所属不明のドローン、トルコ軍ドローン、ロシア軍と思われる戦闘機がシリア各地を相次いで爆撃
シリアで4月28日深夜から29日夜にかけて、無人航空機(ドローン)や戦闘機による爆撃が相次いだ。
ダイル・ザウル県で「イランの民兵」を狙った爆撃
最初の爆撃は、シリア政府の支配下にあるダイル・ザウル県南東部、イラク国境に近いユーフラテス川西岸のスィヤール村(ブーカマール市北西)に対して行われた。
英国で活動する反体制系NGOのシリア人権監視団によると、4月28日深夜から29日未明にかけての民家1棟と車1台が、正体不明のドローンの攻撃を受けたのである。民家と車はいずれも「イランの民兵」のもので、外国人司令官1人が死亡、民兵5人が負傷したという。
またサウジアラビアの衛星テレビ・チャンネルのハダスは、車には、アフガン人民兵組織のファーティミーユーン旅団の司令官らが乗っており、イラクからシリア領内に入ったところを狙われ、2人が死亡したと伝えた。
ダイル・ザウル県南東部の「イランの民兵」を狙った爆撃は、これまでも米主導の有志連合とイスラエルによって度々行われており、今回の爆撃もいずれかによるものと見られる。
アレッポ県北部に対するトルコ軍の爆撃
4月29日午前8時半頃、今度はトルコ軍のドローンが爆撃を行った。
クルド民族主義組織の民主統一党(PYD)に近いハーワール・ニュース(ANHA)によると、トルコ軍のPD-1 UASが、シリア政府と北・東シリア自治局(PYDが主導する自治政体)の共同統治下にあるアレッポ県北部タッル・リフアト市の丘を爆撃した。
トルコ軍はまた、シリア国民軍(Turkish-backed Free Syrian Army:TFSA)とともに、タッル・リフアト市近郊のマルアナーズ村、マーリキーヤ村、マンビジュ市北東のフーシャリーヤ村を砲撃した。
ロシア軍所属と思われる戦闘機の爆撃
爆撃は続いた。4月29日夜、所属不明の航空機1機がラッカ県アイン・イーサー市近郊に設置されているトルコ軍の基地を爆撃した。
アイン・イーサー市は、アレッポ市とハサカ県を結ぶM4高速道路が通る要衝に位置し、シリア政府と北・東シリア自治局が共同統治し、ロシア軍が部隊を駐留させている。その北側には、「平和の泉」地域と呼ばれるトルコの占領地が迫っている。

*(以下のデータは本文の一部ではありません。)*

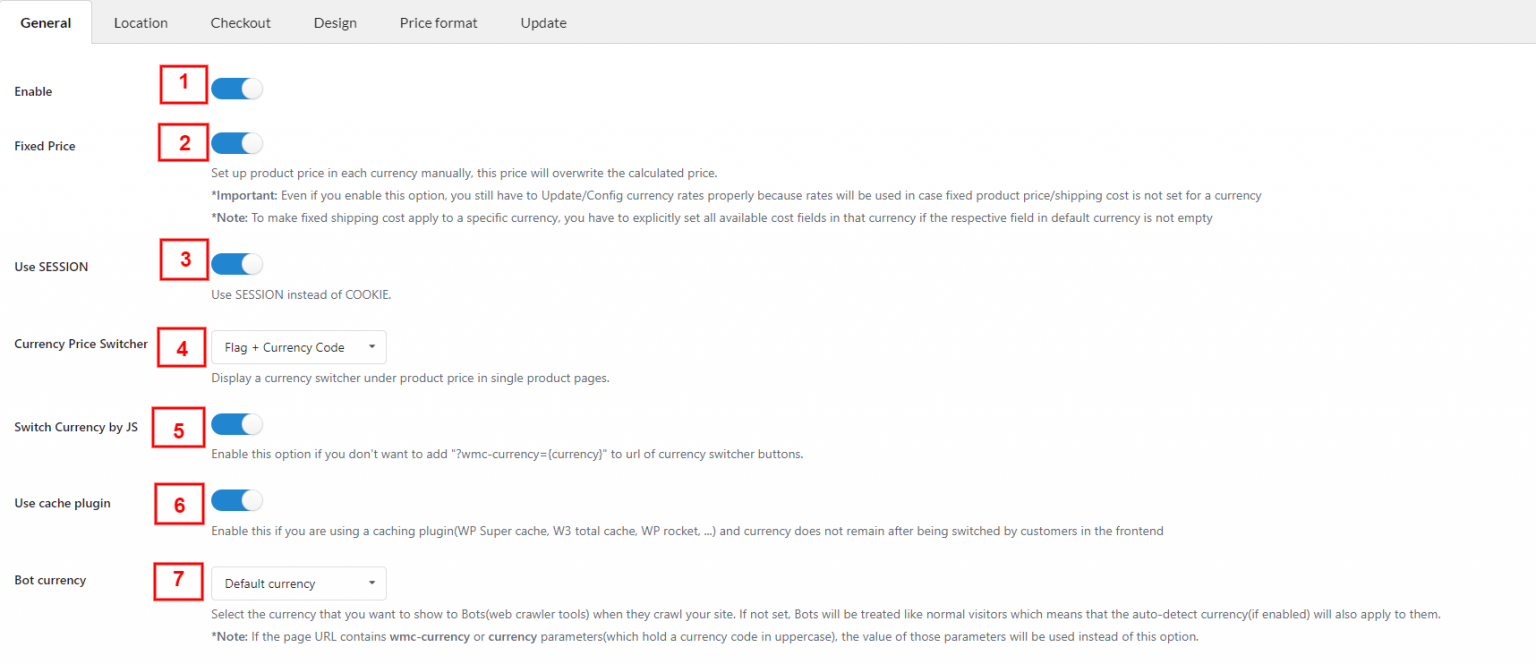Click the red number 1 marker
The height and width of the screenshot is (664, 1536).
coord(183,84)
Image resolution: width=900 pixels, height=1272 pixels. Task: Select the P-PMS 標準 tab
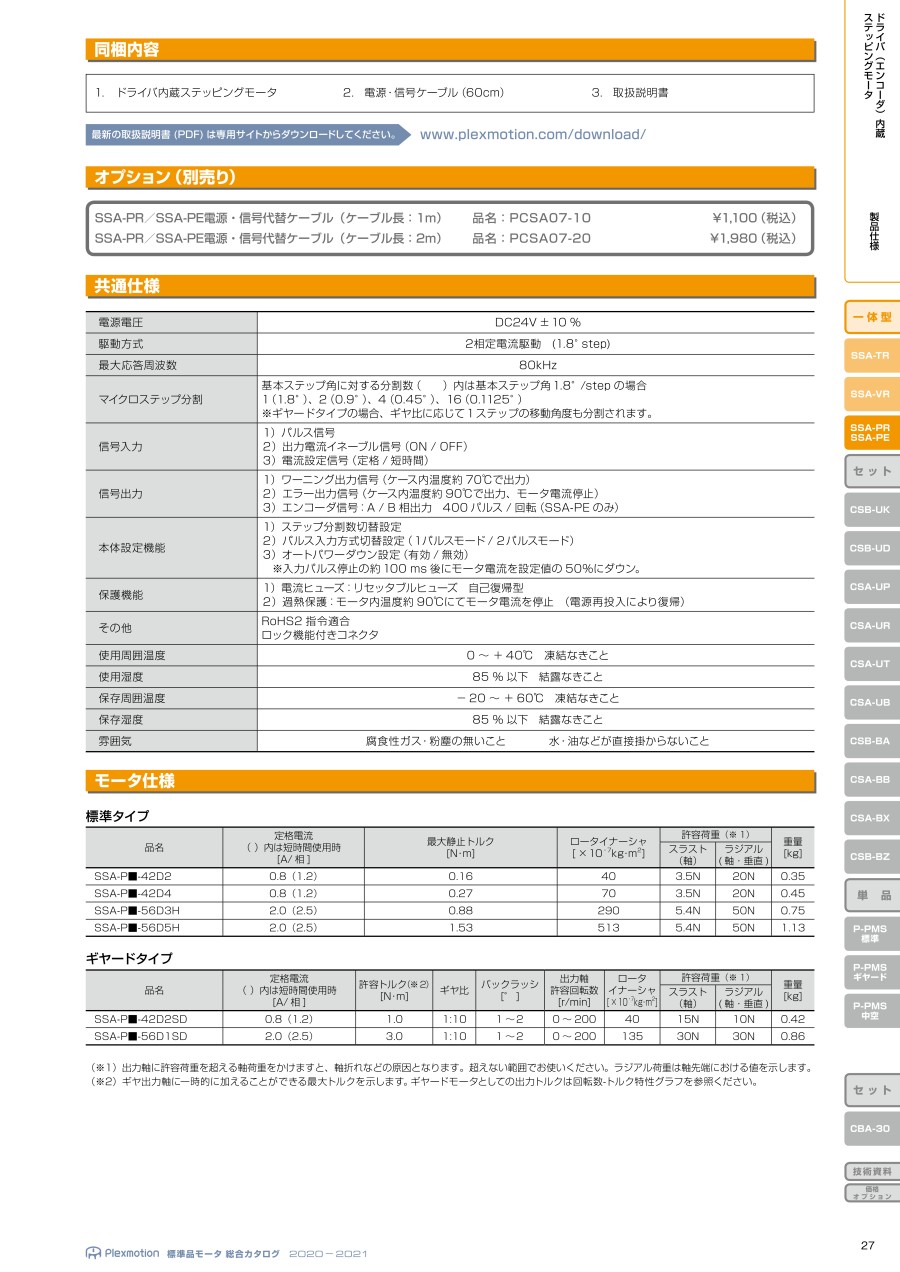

シリア人権監視団によると、爆撃が行われたのはジャフバル村近郊。トルコ軍がM4高速道路に向かって進軍し、街道近くに土塁を設置しようとしたことに対して警告を行うのが爆撃の目的だったという。
トルコ占領下のアレッポ県北部、ラッカ県北部、ハサカ県北部への爆撃はきわめて稀だが、これまでロシア軍、シリア軍、有志連合が爆撃を行っている。トルコ軍の進軍への警告という目的から、今回の爆撃は、ロシア軍、ないしはシリア軍によると思われる。
アイン・イーサー市近郊への爆撃とほぼ時を同じくして、「ユーフラテスの盾」地域と呼ばれるトルコの占領地の拠点都市の一つであるアレッポ県アアザーズ市近郊のカフルハーシル村も爆撃を受けた。
ANHAによると、爆撃を行ったのはロシア軍戦闘機で、トルコ軍ドローンのタッル・リフアト市爆撃への対抗措置と思われる。
緊張緩和地帯でも爆撃
シリア人権監視団によると、このほかにも、「決戦」作戦司令室が活動を続けるハマー県北西部上空にロシア軍所属と思われる戦闘機複数機が飛来、ザイズーン村の発電所近くで爆発が複数回発生した。
「決戦」作戦司令室は、シリアのアル=カーイダであるシャーム解放機構とトルコの庇護を受ける国民解放戦線(TFSA)などからなる武装連合体。
複数の地元筋によるとヒルバト・ナークース村にある「決戦」作戦司令室の軍事拠点が狙われたと思われる。
爆撃が行われたのは、ロシア、トルコ、イランが停戦を監視する緊張緩和地帯。爆撃は多くの場合、ロシア軍、シリア軍によって行われるが、有志連合(米国)も、アル=カーイダ系組織やイスラーム国の外国人戦闘員を狙って爆撃を行うことがある。